In Breeze 1.3- breeze.storage.Zero.DoubleZero
was defined as
@SerialVersionUID(1L)
implicit object DoubleZero extends Zero[Double] {
override def zero = 0.0
}
https://github.com/scalanlp/breeze/blob/releases/v1.3/math/src/main/scala/breeze/storage/Zero.scala#L77
and breeze.storage.Zero.DoubleZero.getClass
produced breeze.storage.Zero$DoubleZero$
.
But in Breeze 2.0+ DoubleZero
is defined as
implicit val DoubleZero: Zero[Double] = Zero(0.0)
https://github.com/scalanlp/breeze/blob/releases/v2.0/math/src/main/scala/breeze/storage/Zero.scala#L46
@SerialVersionUID(1L)
case class Zero[@specialized T](zero: T) extends Serializable
and breeze.storage.Zero.DoubleZero.getClass
produces breeze.storage.Zero$mcD$sp
(because of @specialized
) while Class.forName("breeze.storage.Zero$DoubleZero$")
throws ClassNotFoundException
.
You should look what dependency still uses Breeze 1.3-
Update.
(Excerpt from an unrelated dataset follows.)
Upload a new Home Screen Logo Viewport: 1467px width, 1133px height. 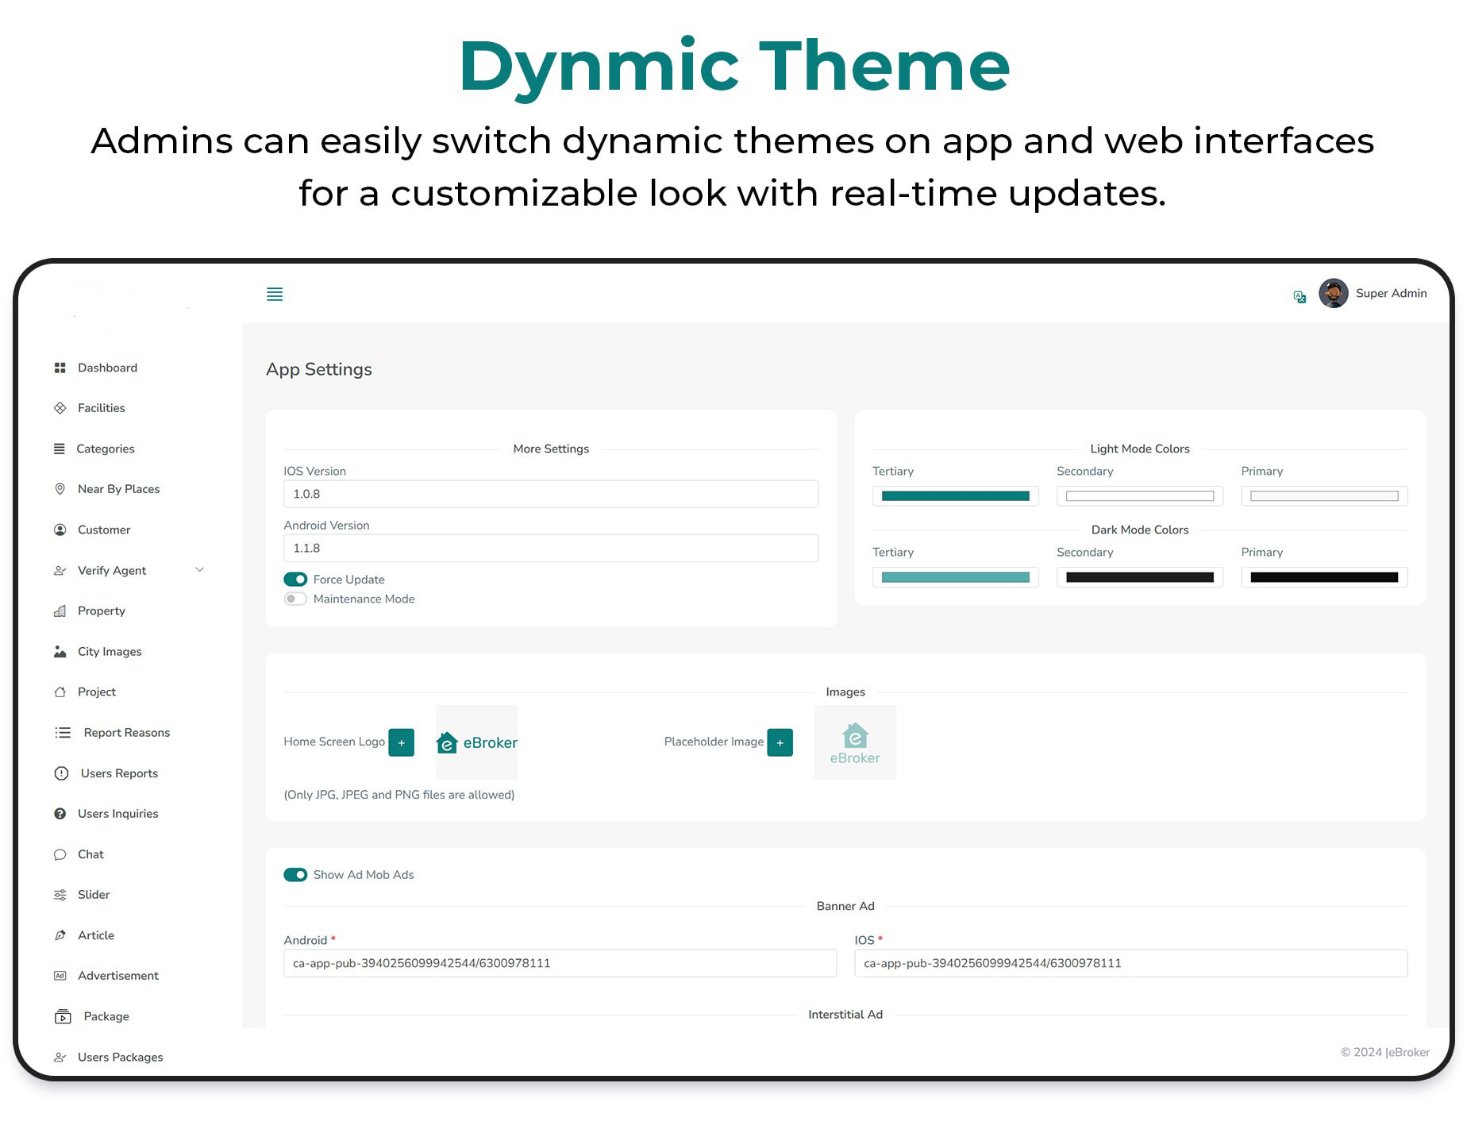point(402,742)
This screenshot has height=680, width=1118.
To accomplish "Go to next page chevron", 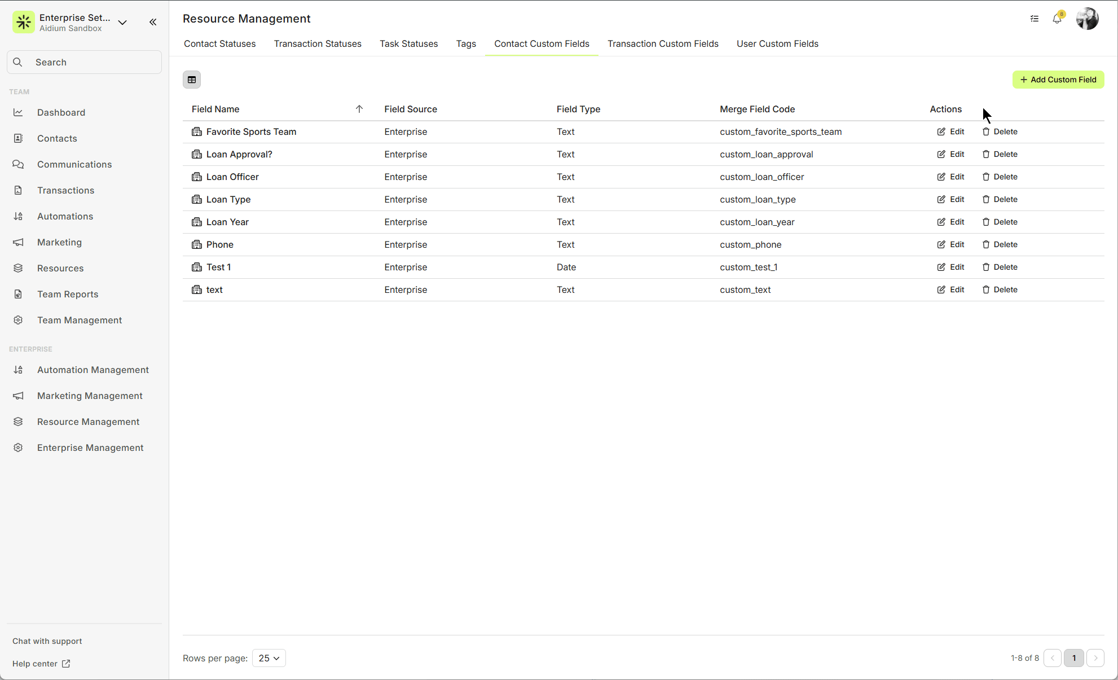I will 1095,658.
Thanks for MCVE.
Debugging shows that NoClassDefFoundError
/ClassNotFoundException
is thrown here
private lazy val loadableSparkClasses: Seq[Class[_]] = {
Seq(
// ...
"org.apache.spark.ml.linalg.SparseMatrix", // <---
// ...
).flatMap { name =>
try {
Some[Class[_]](Utils.classForName(name)) // <---
} catch {
case NonFatal(_) => None // do nothing
case _: NoClassDefFoundError if Utils.isTesting => None // See SPARK-23422.
}
}
}
https://github.com/apache/spark/blob/v3.3.0/core/src/main/scala/org/apache/spark/serializer/KryoSerializer.scala#L521
Simpler reproduction is
Class.forName("org.apache.spark.ml.linalg.SparseMatrix")
// java.lang.NoClassDefFoundError: breeze/storage/Zero$DoubleZero$ ...
// Caused by: java.lang.ClassNotFoundException: breeze.storage.Zero$DoubleZero$ ...
As I said, one of dependencies uses Breeze 1.3- although you're thinking that you're using Breeze 2.1.0. Namely, org.apache.spark.ml.linalg.SparseMatrix
is from spark-mllib-local
and spark-mllib-local
3.3.0 uses Breeze 1.2
<dependency>
<groupId>org.scalanlp</groupId>
<artifactId>breeze_2.13</artifactId>
<version>1.2</version>
<scope>compile</scope>
<exclusions>
<exclusion>
<artifactId>commons-math3</artifactId>
<groupId>org.apache.commons</groupId>
</exclusion>
</exclusions>
</dependency>
https://repo1.maven.org/maven2/org/apache/spark/spark-mllib-local_2.13/3.3.0/spark-mllib-local_2.13-3.3.0.pom
So Spark 3.3.0 (and 3.3.2) is incompatible with Breeze 2.0+. Use Breeze 1.3-
scalaVersion := "2.13.0"
libraryDependencies ++= Seq(
"org.apache.spark" %% "spark-sql" % "3.3.0",
"org.apache.spark" %% "spark-mllib" % "3.3.0",
"org.scalanlp" %% "breeze" % "1.3"
)
Then your code runs successfully.
Compatibility issues between different versions of Spark and Breeze are not rare:
https://github.com/scalanlp/breeze/issues/710
Apache Spark - java.lang.NoSuchMethodError: breeze.linalg.Vector$.scalarOf()Lbreeze/linalg/support/ScalarOf
https://github.com/scalanlp/breeze/issues/690
Breeze should be upgraded to 2.0 in Spark 3.4.0
https://issues.apache.org/jira/browse/SPARK-39616
Meanwhile you can try it with the following build.sbt
scalaVersion := "2.13.0"
resolvers += "apache-repo" at "https://repository.apache.org/content/groups/snapshots"
libraryDependencies ++= Seq(
"org.apache.spark" %% "spark-sql" % "3.4.0-SNAPSHOT",
"org.apache.spark" %% "spark-mllib" % "3.4.0-SNAPSHOT",
"org.scalanlp" %% "breeze" % "2.1.0"
)
Then your code runs successfully too.